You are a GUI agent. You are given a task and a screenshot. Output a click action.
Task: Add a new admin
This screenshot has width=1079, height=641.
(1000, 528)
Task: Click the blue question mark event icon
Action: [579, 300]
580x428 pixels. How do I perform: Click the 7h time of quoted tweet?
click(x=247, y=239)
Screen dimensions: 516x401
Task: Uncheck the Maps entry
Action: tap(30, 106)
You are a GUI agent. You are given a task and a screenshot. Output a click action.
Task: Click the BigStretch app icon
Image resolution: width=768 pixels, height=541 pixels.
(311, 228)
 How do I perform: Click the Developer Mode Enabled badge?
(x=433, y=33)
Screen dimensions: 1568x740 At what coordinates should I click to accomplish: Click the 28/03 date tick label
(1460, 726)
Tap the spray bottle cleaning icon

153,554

____

EXERCISE OBJECTIVE: Nothing but the lines from the one containing "Task: Click the BigStretch app icon" through the last line of the listing should be output, each exactly as written.

WRITTEN REPLY:
Task: Click the BigStretch app icon
Image resolution: width=768 pixels, height=541 pixels.
(311, 228)
 How do I perform: Click the Developer Mode Enabled badge?
(x=433, y=33)
Screen dimensions: 1568x740 At what coordinates should I click to accomplish: Click the 28/03 date tick label
(1460, 726)
Tap the spray bottle cleaning icon

153,554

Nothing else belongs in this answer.